The kind of moral equality that Jesus asks us to pray for in the Lord’s Prayer can be seen in Applebaum’s argument. Jesus calls on us to pray, “Forgive us our debts, as we forgive our debtors.” Forgive and be forgiven. Americans are tied together in this student debt debacle, and debt forgiveness will help the forgivers as well as those forgiven.
The American economy is also trapped in this cycle of more student borrowing and the mounting student loan debt. ‘Is this the next big credit bubble?’ asks The Economist. What happens to our fragile economy when this next house of cards comes tumbling down?
The #Occupy movement is part of this student debt crisis, both in terms of those who owe, and how some may choose do deal with their debt unless Congress acts responsibly.
Ask yourself, who’s at all the #Occupy camps? Well, some of those behind #Occupy are graduates with two and three degrees and no job. I met some of them on Michigan Avenue recently, walking the same way I was, toward a jobs rally at #OccupyChicago. Each young person had a hand-lettered sign around his or her neck.

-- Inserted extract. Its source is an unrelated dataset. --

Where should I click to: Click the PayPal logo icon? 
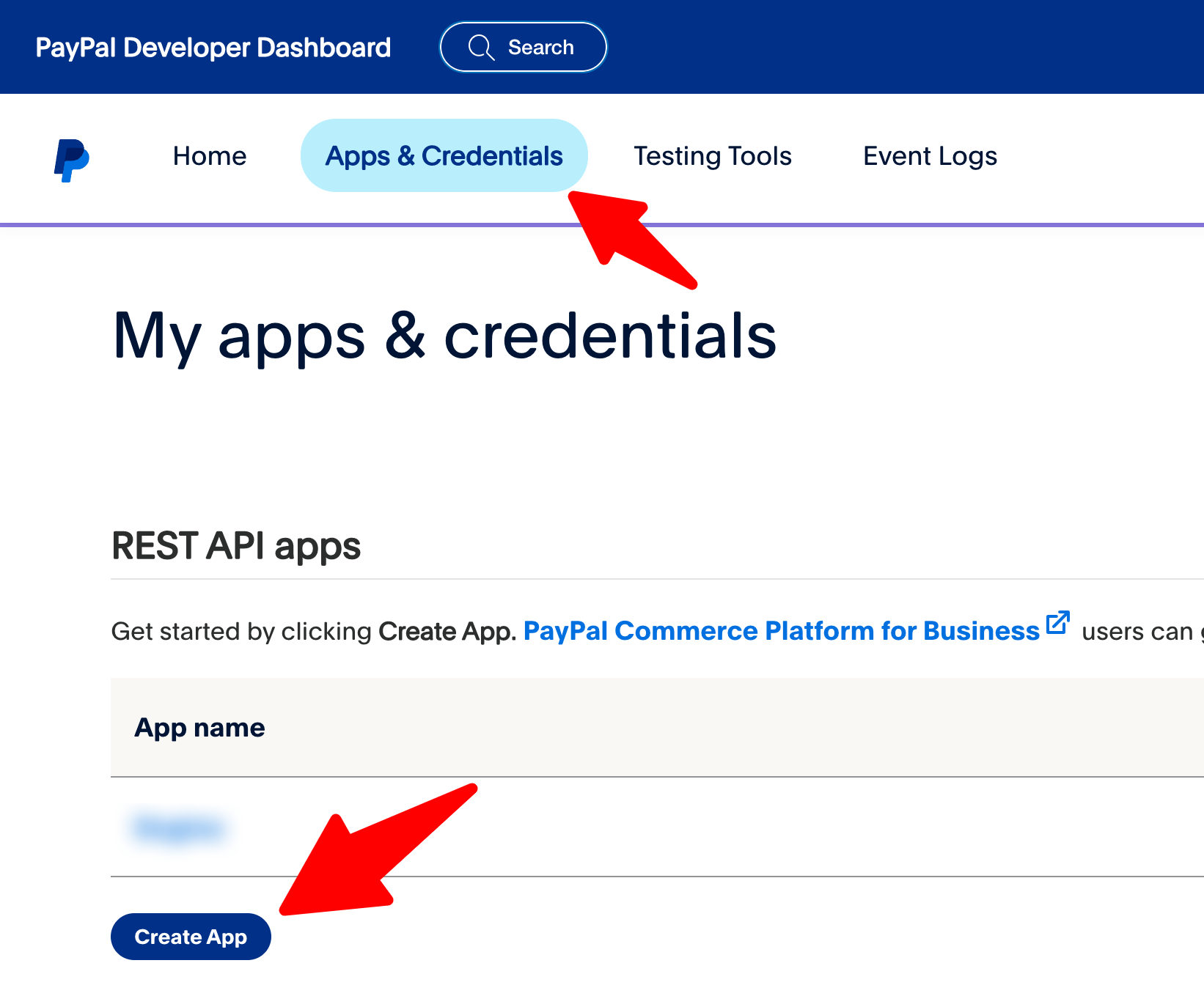point(71,160)
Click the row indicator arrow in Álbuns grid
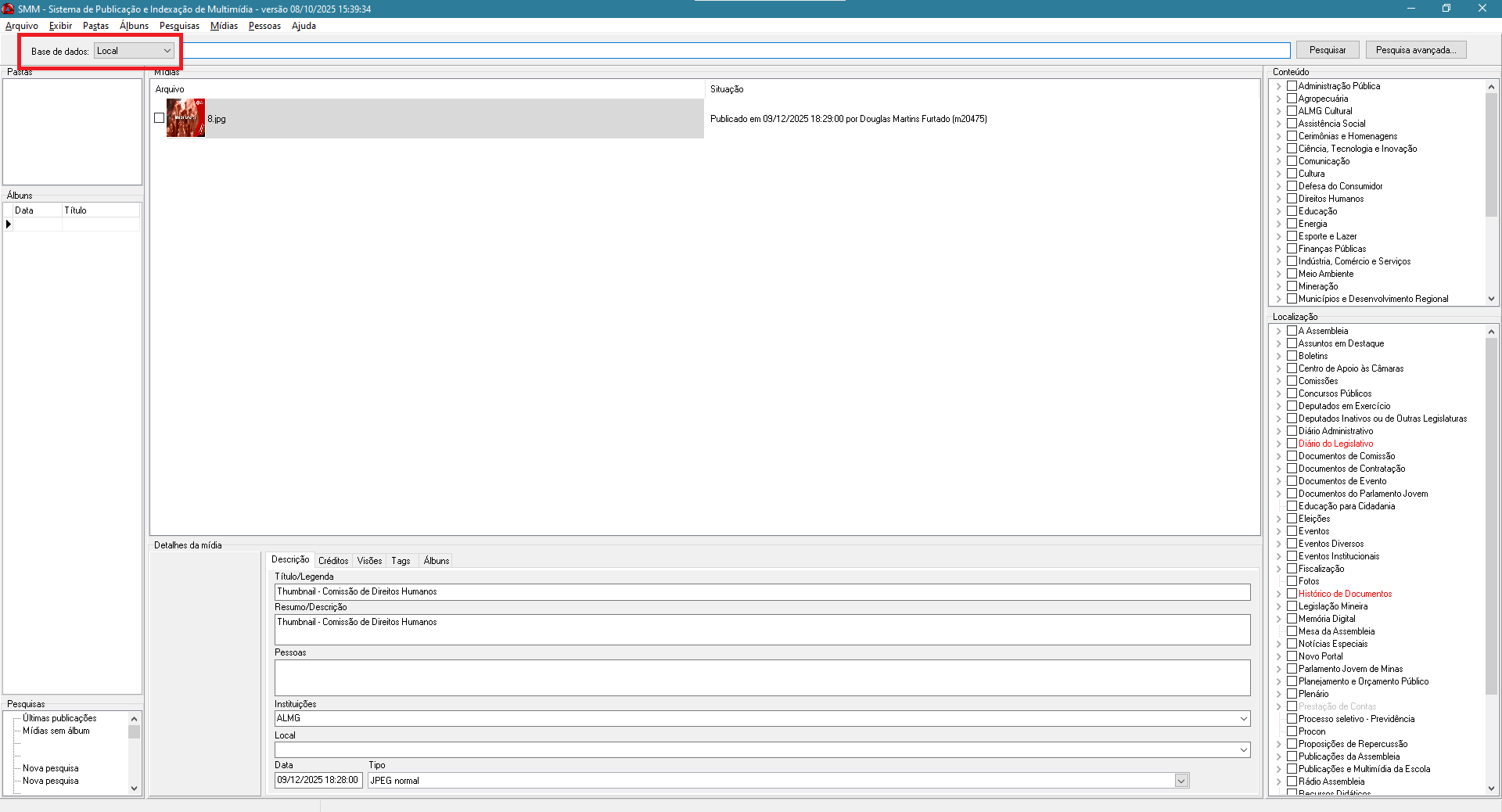 click(9, 225)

The signs said simply, $45,240, or $67,125, or even $102,000. They were wearing their outstanding student loan debt around their necks. They were heading to the jobs rally and #OccupyChicago.
Stef Gray is a recent graduate who can’t find any kind of job, is underwater on her student debt, and she’s trying to draw attention to her painful story. and the stories of others like her who are actually living merely as slaves to their debt. She calls this OccupyStudentDebt. Her story helps explain why student debt is such a catastrophic issue for young graduates.
Unveiled just before Thanksgiving, a national Occupy Student Debt campaign kicked off, asking borrowers to sign a debtors pledge to default on their loans after one million individuals have also pledged to default.
Default is not debt forgiveness. “Don’t Be a Dupe. DO NOT pledge to voluntarily default on your student loans,” Applebaum pleaded on Thanksgiving weekend. His view is that this ‘default in a huge group’ sets up a false sense of security, i.e. you’ll be with a million others and be protected somehow from the very serious consequences of default. You won’t. It’s also a false logic, says Applebaum, to think more defaults will result in substantive change in this student loan system when the currently already high rate of defaults has not done so. Applebaum is circulating a petition for signatures to deliver to President Obama and Congress to immediately forgive all student debt.
None of those calling for action on mounting student loan debt debates that there is a crisis. The division is over how to act: call for legislative action, or take action yourself. Those graduates I talked to on Michigan Avenue are being hurt from the huge burden of their debt, and they were despairing that their elected representatives would actually do anything to help them.
Currently, I’m advocating debt forgiveness. It is the moral thing to do and it is the right civic thing to do. This is what Jesus actually meant; real debts, real debtors, forgiving and forgiven. This is what government is actually about—of the people, by the people, for the people. We still have a chance to show young people that democracy can work for the common good.
Forgiveness. It’s the right thing to do.